▶ _Selected passage_:
____
It’s been a busy summer, but we wanted to take some time to reflect both on what we’ve accomplished over the past year, as well as the important work that still needs to be done – hopefully with your help!

THE VICTORIES

  • The results of the federal government’s national security consultation were unequivocally in favour of our positions.
  • The government plans on creating a new overarching review agency for all national security activities – something we have advocated for since 2006.
  • The government has finally settled multiple cases with torture victims. The ICLMG, along with other human rights groups, campaigned alongside these survivors for several years.
  • Citizenship equality was restored with the adoption of Bill C-6; the ICLMG was one of the first organizations to speak out when the Conservative government weakened citizenship in 2014.

For more details, check out our Achievements and Gains page!

With continuous support, we could secure many more victories! This is why we created a page on Patreon. Patreon is a platform where people can support people and organizations in exchange for rewards so they can do their work sustainably and freely without having to rely on corporate sponsors. You can give as little as $1 per month (that’s just $12 per year!) and you can unsubscribe at any time. We hope you’ll become an ICLMG patron and support our work!

THE WORK AHEAD

While we have had successes, there are still major challenges ahead, and we have our work cut out for us.

The Trudeau government has presented Bill C-59 as their way to fix the tremendous problems caused by the dangerous and useless Anti-terrorism Act of 2015 (also known as Bill C-51). But C-59 is a complex omnibus bill that will bring in a wide array of changes. To fully grasp what’s in it, we need to do a full analysis and work with other experts across the country. What is clear already though: C-59 does not repeal Bill C-51, and even proposes to give new powers to Canada’s spy agencies.
____
▶ _Given information_:
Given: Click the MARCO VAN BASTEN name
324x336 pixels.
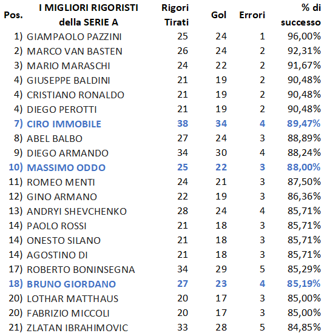Looking at the screenshot, I should (75, 51).
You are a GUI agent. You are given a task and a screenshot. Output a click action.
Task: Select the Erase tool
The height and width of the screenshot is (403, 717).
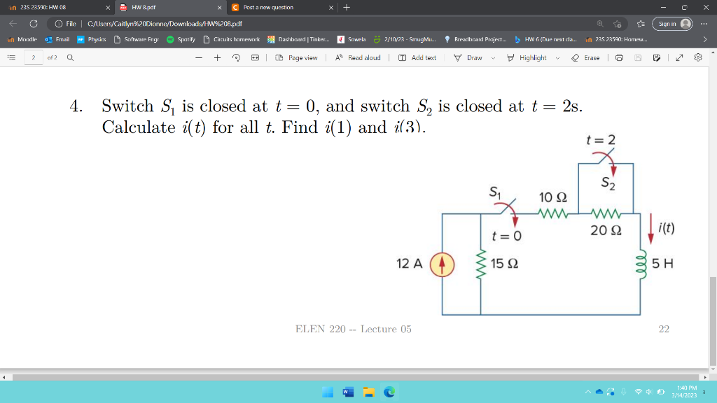coord(587,58)
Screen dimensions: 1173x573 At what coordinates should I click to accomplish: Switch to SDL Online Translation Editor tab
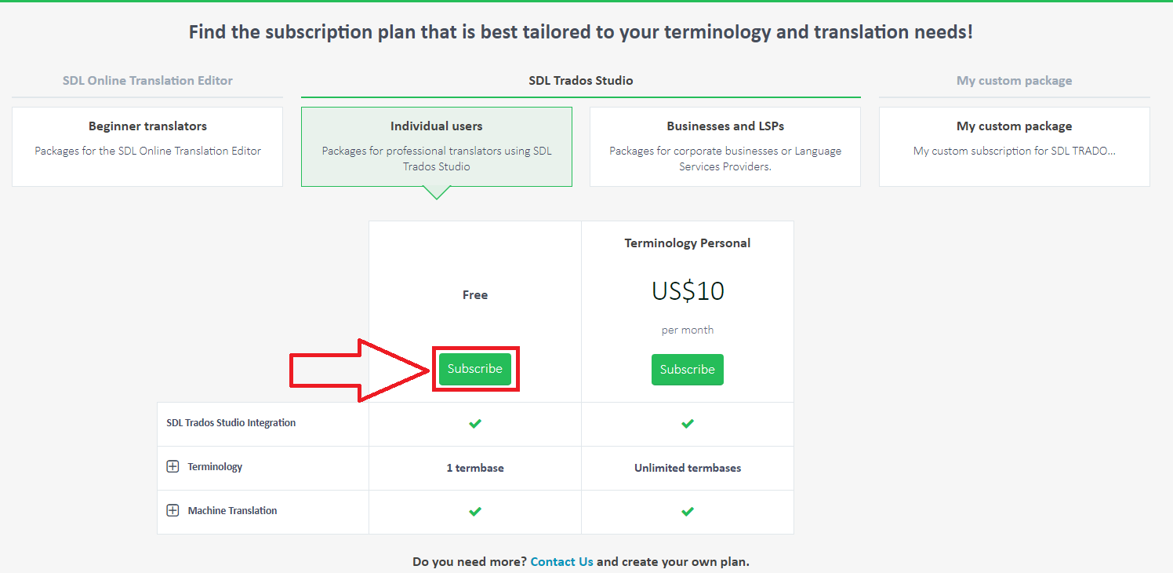click(x=147, y=81)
____
▶ _Problem details_:
Reproduce the ICLMG summer update above word for word, from its opening sentence through the end of the final paragraph.

▶ _Answer to this task_:
It’s been a busy summer, but we wanted to take some time to reflect both on what we’ve accomplished over the past year, as well as the important work that still needs to be done – hopefully with your help!

THE VICTORIES

  • The results of the federal government’s national security consultation were unequivocally in favour of our positions.
  • The government plans on creating a new overarching review agency for all national security activities – something we have advocated for since 2006.
  • The government has finally settled multiple cases with torture victims. The ICLMG, along with other human rights groups, campaigned alongside these survivors for several years.
  • Citizenship equality was restored with the adoption of Bill C-6; the ICLMG was one of the first organizations to speak out when the Conservative government weakened citizenship in 2014.

For more details, check out our Achievements and Gains page!

With continuous support, we could secure many more victories! This is why we created a page on Patreon. Patreon is a platform where people can support people and organizations in exchange for rewards so they can do their work sustainably and freely without having to rely on corporate sponsors. You can give as little as $1 per month (that’s just $12 per year!) and you can unsubscribe at any time. We hope you’ll become an ICLMG patron and support our work!

THE WORK AHEAD

While we have had successes, there are still major challenges ahead, and we have our work cut out for us.

The Trudeau government has presented Bill C-59 as their way to fix the tremendous problems caused by the dangerous and useless Anti-terrorism Act of 2015 (also known as Bill C-51). But C-59 is a complex omnibus bill that will bring in a wide array of changes. To fully grasp what’s in it, we need to do a full analysis and work with other experts across the country. What is clear already though: C-59 does not repeal Bill C-51, and even proposes to give new powers to Canada’s spy agencies.